Students have protested against the situation in Minnesota, including in the Minneapolis suburb of Maple Grove, local media reported.
The Trump administration in recent months has latched onto news of a large-scale public benefit fraud scandal to carry out immigration raids and harsher policies targeting Minnesota’s Somali community.
Federal charges have been filed against 98 people accused of embezzlement of public funds and — as US Attorney General Pam Bondi stressed on Monday — 85 of the defendants were “of Somali descent.”
Fifty-seven people have already been convicted in the scheme to divert $300 million in public grants intended to distribute free meals to children — but the meals never existed, prosecutors said.

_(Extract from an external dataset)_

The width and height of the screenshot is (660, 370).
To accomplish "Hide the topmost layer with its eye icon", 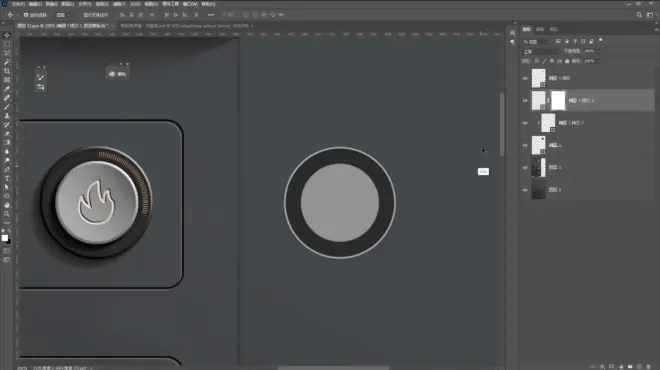I will coord(525,78).
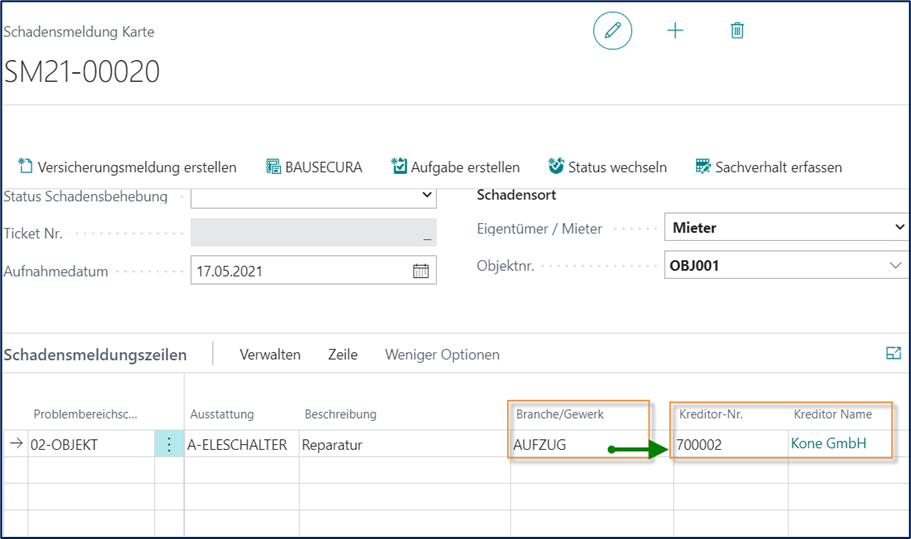The height and width of the screenshot is (539, 911).
Task: Expand Objektnr. OBJ001 dropdown
Action: click(895, 266)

Republican elected officials and federal prosecutors accuse local Democratic authorities of turning a blind eye to numerous warnings because the fraud involved Minnesota’s Somali community.
Democratic Governor Tim Walz — former vice president Kamala Harris’s running mate in the 2024 election — rejects the accusation.
While the case became public in 2022, prosecutors ramped it up again this year with hotly politicized revelations.
Situated on the Horn of Africa, war-torn Somalia has consistently been categorized as one of the world’s least developed countries by the United Nations, and the US State Department maintains a level-four “Do Not Travel” advisory, its strongest warning.